───── EXCERPTED RECORDS
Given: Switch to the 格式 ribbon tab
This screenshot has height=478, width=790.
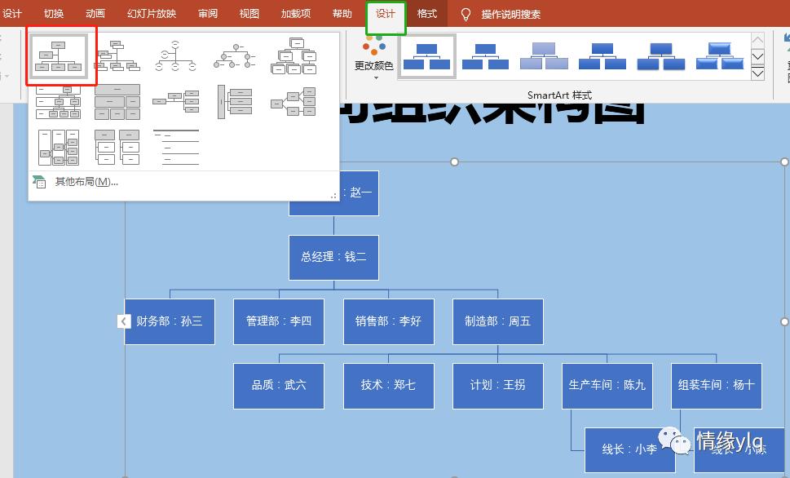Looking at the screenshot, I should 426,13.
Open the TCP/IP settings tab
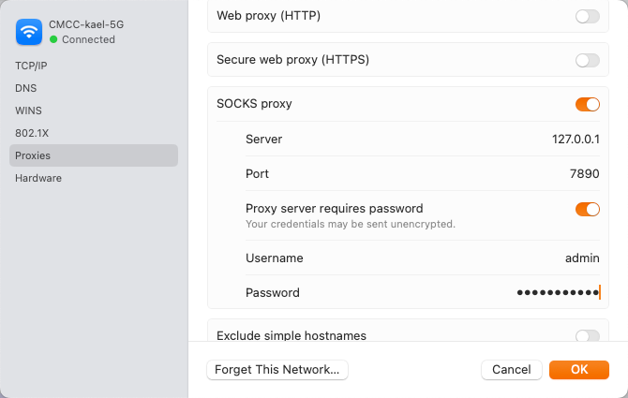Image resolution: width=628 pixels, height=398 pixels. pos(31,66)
──────────
TASK PROMPT: Copy out the lines above in full and unaltered, apart from the pictures.

COMPLETED TASK:
Given: Switch to the 格式 ribbon tab
This screenshot has height=478, width=790.
Looking at the screenshot, I should 426,13.
Open the TCP/IP settings tab
Image resolution: width=628 pixels, height=398 pixels. pos(31,66)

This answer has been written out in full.